De son côté, s’inspirant de la thèse de Carlo Ginzburg, Dominique Meyer-Bolzinger montre que Sherlock, mi-savant, mi-sorcier, anticipe l’approche psychanalytique : en effet, sa méthode d’investigation se réfère à une clinique des signes contemporaine de Joseph Babinski (1857-1932), inventeur d’une sémiologie lésionnelle qui le conduira à isoler le fameux signe du réflexe inverse du gros orteil, permettant de déceler une lésion de la voie pyramidale. Notons au passage que ce génial neurologue, très « sherlockien », était un être double, aussi positiviste que fasciné par les phénomènes de télépathie.
Dominique Meyer-Bolzinger étudie le profil de deux successeurs de Sherlock : Hercule Poirot, qui accompagna Agatha Christie pendant cinquante-cinq ans (1920-1975), et Jules Maigret, qui fut, de 1931 à 1972, l’ombre de Simenon. L’un et l’autre, selon elle, auraient lié le « paradigme indiciel » à la psychanalyse, contribuant ainsi à une « pérennité psychique » du modèle holmésien. La thèse se trouve d’ailleurs reprise par le psychanalyste Patrick Avrane dans Sherlock Holmes & Cie. Détectives de l’inconscient (Campagne première, 200 p., 20 €), qui compare la position du psychanalyste à celle d’un détective de l’âme.
À tous les lecteurs souffrant de dépression, on recommandera le roman jubilatoire de Jean-Marcel Erre, Le Mystère Sherlock. À la manière d’un David Lodge qui aurait adopté le style de Raymond Roussel, l’auteur relate la saga de dix éminents universitaires holmésiens réunis en congrès à l’Hôtel Baker Street de Meiringen, village situé dans le canton de Berne où rôde le fantôme de Moriarty.
Chacun rivalise dans l’art de la déduction, du pastiche et de l’indice. Survient alors une avalanche. Quand les pompiers arrivent, ils trouvent dix cadavres allongés derrière la porte d’entrée. Qui les a assassinés ? Au terme d’une enquête menée tambour battant, le commissaire Lestrade croit résoudre l’énigme. Mais connaît-il la vraie vérité ?
Pour le savoir, on pourra enfin se reporter à un roman célèbre, La Solution à 7 % (Robert Laffont, 1975, disponible en poche aux éditions J’ai lu), tiré d’un prétendu manuscrit inédit de Watson et rédigé en fait par Nicholas Meyer, un freudo-holmésien convaincu. Se substituant au bon docteur, l’auteur raconte comment Sherlock, gavé de cocaïne, se rendit à Vienne, vers 1891, pour se faire soigner par Freud. Celui-ci découvrit dans l’inconscient de son patient un souvenir d’enfance qu’il préféra laisser enfoui ne sachant pas s’il s’agissait d’un fantasme ou d’un indice fiable. Toujours est-il que Moriarty, le savant démoniaque, était là dans le lit de la mère du détective.
On ne trouve à Londres aucune trace de cette visite : ni au Freud Museum, ni au Sherlock Holmes Museum. Avis aux amateurs d’énigmes.
========
- _ACTIVITÉ_
Répondez brièvement à ces questions à partir de l'extrait.
(a) Pendant combien d'années Hercule Poirot accompagna-t-il Agatha Christie ?
(b) Dans quel village se tient le congrès des universitaires holmésiens du roman de Jean-Marcel Erre ?
(c) Selon La Solution à 7 %, vers quelle année Sherlock se rendit-il à Vienne, et auprès de qui ?
Les données qui suivent n'ont aucun lien avec l'extrait.
========
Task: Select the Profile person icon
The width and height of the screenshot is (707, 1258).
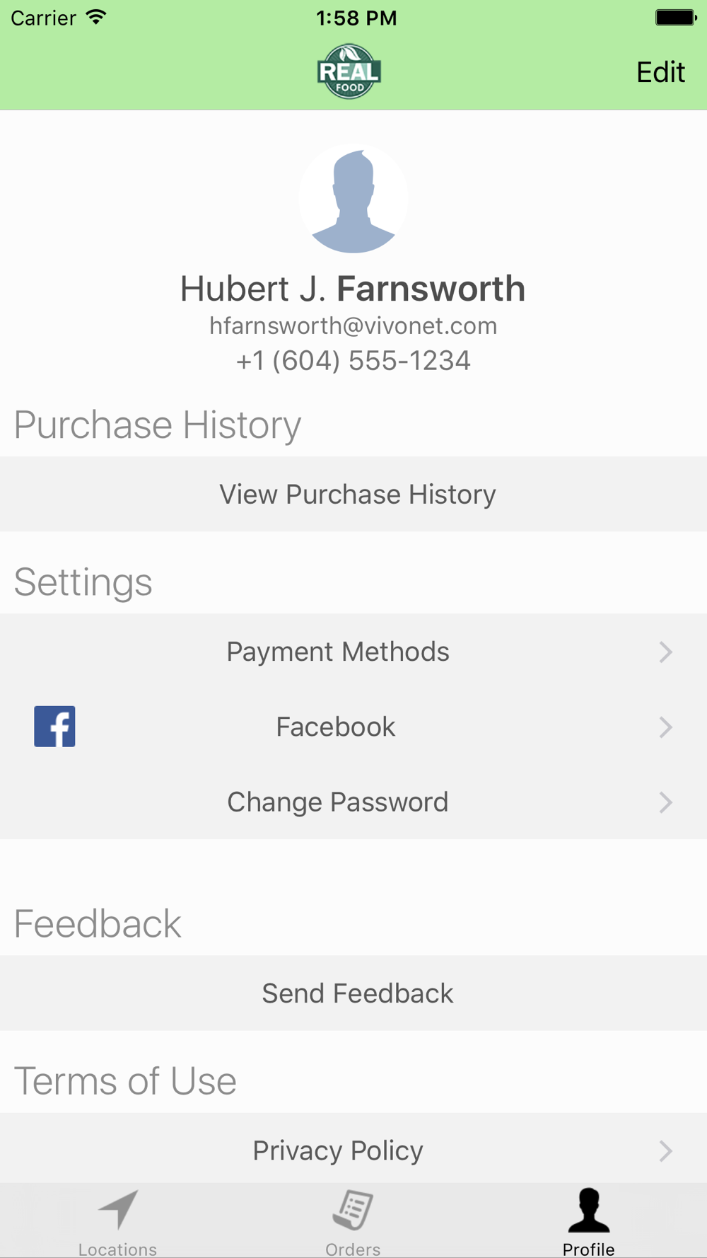Action: point(588,1210)
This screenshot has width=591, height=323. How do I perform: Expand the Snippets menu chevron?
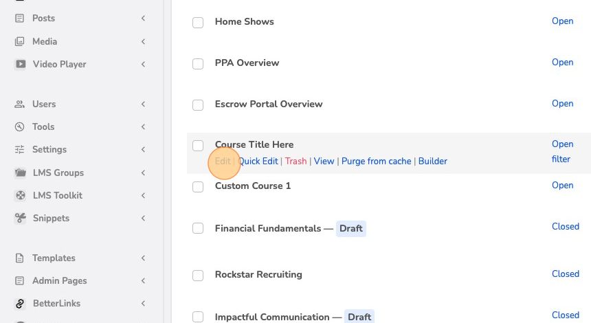pos(143,219)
========
- _CORRIGÉ DE L'EXERCICE_
(a) Pendant cinquante-cinq ans, de 1920 à 1975.
(b) À Meiringen, village du canton de Berne.
(c) Vers 1891, pour se faire soigner par Freud.